Synchronous Hepatoblastoma and Neuroblastoma in Two Chinese Infants
Published in Fetal and Pediatric Pathology, 2023
Bo Shao, Yi-zhen Wang, Yuan Fang, Jing Chu, Lian Chen, Le-Jian He
The majority of cancers result from multiple genetic and epigenetic alterations in somatic cells, whereas the minority are caused by germline mutations. The presence of significant genetic disorders was suspected in the synchronous tumors. In previous studies, up to 10% of cancer cases that occur in children were related to known predisposing genetic syndromes [8]. Genetic syndromes were associated with 15% of HBL, while familial NBL occurs only in <5% of cases [9,10]. Genetic syndromes were considered as a possible factor in our cases of synchronous HBL and NBL. The most common associated genetic syndromes with HBL and NBL include Beckwith–Wiedemann syndrome, Simpson–Golabi–Behmel syndrome type 1, familial adenomatous polyposis syndrome, and Li–Fraumeni syndrome. None of the patients had clinical, family history, or genetic evidence to explain the association of synchronous HBL and NBL with known sporadic or hereditary tumor syndromes. In the previous publications, one patient and his twin brother were heterozygous for a p.L444P mutation in the GBA1 [6]. The p.L444P mutation (also known as c.1448T.C), was located in exon 10 of gene locus 1q21 and was associated with Gaucher disease (GD). It was speculated that synchronous tumors might be a novel clinical syndrome mediated by GBA1 mutations. Another patient had a novel germline insertion variant in TWIST1 (p. Gly86dup), along with the potentially pathogenic missense variants in NF1 (p. Val2511Ile), RAF1 (p.
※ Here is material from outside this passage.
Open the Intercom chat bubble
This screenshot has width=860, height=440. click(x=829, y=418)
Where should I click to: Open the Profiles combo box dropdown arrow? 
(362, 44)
Leu445Arg), and WHSC1 (p. Ser4Asn), detected by whole exome sequencing (WES) [7]. Studies revealed that TWIST1, RAF1, and WHSC1 were related to NBL, while NF1 was related both with NBL and HBL [11–15]. Germline mutations in these genes may contribute to the development of synchronous tumors according to the findings [7]. In our case 1, inherited disease (2742 genes) gene test of the patient and his family did not find any pathogenic or likely pathologenic variation in the genes related to the current clinical symptoms. We speculated that synchronous tumors might be related to in vitro fertilization-assisted pregnancy, premature delivery, and low birth weight. At present, the mechanism of synchronous HBL and NBL remains unclear, which deserves further study.